Text shown —
** START **

3 Big-Data Mistakes to Avoid

Cormac Foster, Journalist, Analyst, Tech Manager | 1/16/2013 | 19 comments

Cormac Foster
CIOs and other IT leaders are increasingly being asked to work with colleagues across the organization to develop ways to mine structured and unstructured data in order to draw actionable business insights.

More data is available to enterprises than ever before, and analysis tools have never been cheaper. There's plenty of upside to undertaking these types of big-data projects, but there are also some big traps that can hurt your career and derail your funding for future projects.

Here are three procedural problems to avoid:

Putting the wrong people in charge of your big-data project
Big-data projects touch each part of your enterprise, requiring input, support, funding, and information from nearly every department. The resulting insights can ultimately benefit everyone in the company. Regardless of what it takes to get your numbers crunched and come up with clear answers, you need a strong leader for each big-data initiative. This leader might not be the person who automatically comes to mind.

Since the breadth and depth of data required is so large, big-data projects carry the potential for unprecedented scope creep. To avoid an endless string of "one more thing" bolt-on projects, your project leader needs to be firm, well respected, and operating with the very public support of executive management. Without these qualities, your project leader will flounder.

While the marketing department is probably your company's biggest consumer of data analysis, it's generally a mistake to put a pure marketer in charge of a big-data project. A CEB study quoted by the Harvard Business Review noted that many marketers are notoriously data averse. The handful of marketing executives who are data driven may veer too far in the opposite direction, over-relying on data over all other information sources.

You might be compelled to put a data scientist in charge. This is also ill advised, as these executives tend to lack the necessary political understanding to nurture relationships across the organization. They may also have difficulty handling the gut-level marketing requirements needed to produce useful end results.

Ideally, your big-data project leader should come from your company's program management department. This type of executive is the most likely to offer the necessary project management skills, far-reaching internal relationships, knowledge of the corporate culture, and an understanding of technology.

** END **

Dataset excerpt —

** START **

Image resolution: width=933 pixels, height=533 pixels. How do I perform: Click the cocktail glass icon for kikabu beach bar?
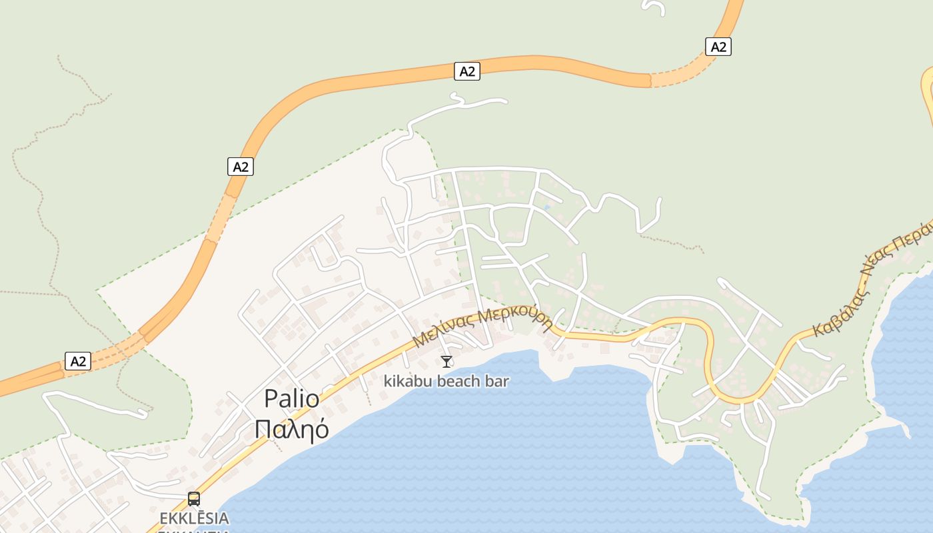[447, 362]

** END **

Required actions —
a: Summarize the big-data article in two sentences.
b: According to the big-data article, why is it ill advised to put a data scientist in charge of a big-data project? Answer in one or two sentences.
c: Write the next part of the big-data article, picking up after its final sentence.
The lines after the big-data article are separate material and have no connection to it.

Answers provided —
a: Big-data projects offer real upside, but they also carry procedural traps that can hurt careers and derail funding, and the first is putting the wrong person in charge. Because these projects risk huge scope creep, the leader must be firm, well respected, and publicly backed by executives, and the ideal choice comes from program management, not a pure marketer or a data scientist.

b: Data scientists tend to lack the political understanding needed to nurture relationships across the organization. They may also have trouble handling the gut-level marketing requirements needed to produce useful end results.

c:
Letting your data analysis run amok
If analyzing big-data couldn't help your executives glean additional insights about customers and business, there wouldn't be much reason to do it. With that said, you can't go into a project without a clear focus, otherwise you'll be overwhelmed and distracted by too much information. Down the line, your analysis will pay off in unexpected ways, but that's a bonus. If you want your mining to generate a return, you have to start by looking to answer a specific question, or a very clearly defined set of questions. Develop your focus and refine your queries first. Then stick to the plan. Are you trying to get a better handle on your true customer acquisition and costs? Are you looking at ways to reduce churn? Do you want to identify the prospects with the greatest likelihood of becoming customers? Focus on the primary questions first. After you've addressed these priority questions, you can process the exciting accidental discoveries that are sure to emerge during your analysis. Getting distracted chasing new tangents as they arise will only dilute your results and slow down your project.

Failing to anticipate dirty data
Your data is probably a lot dirtier than you think. Big-data implementations usually pull together multiple data sources that have never before been combined. In some cases, the data has never been analyzed, even on its own. De-duping your data, standardizing your formatting, and otherwise cleaning your data takes time. The smaller your test run, the faster you can work. After your data is clean, you can still expect to encounter procedural issues. Once again, working with small data sets allow you to tweak the system in a timely manner.

These are just some of the mistakes I've seen made by companies as they undertake big-data projects. I'd like to hear more about your experiences -- are they similar in nature? Are there other big-data pitfalls that come to mind? Tell us all about it in the comments section below.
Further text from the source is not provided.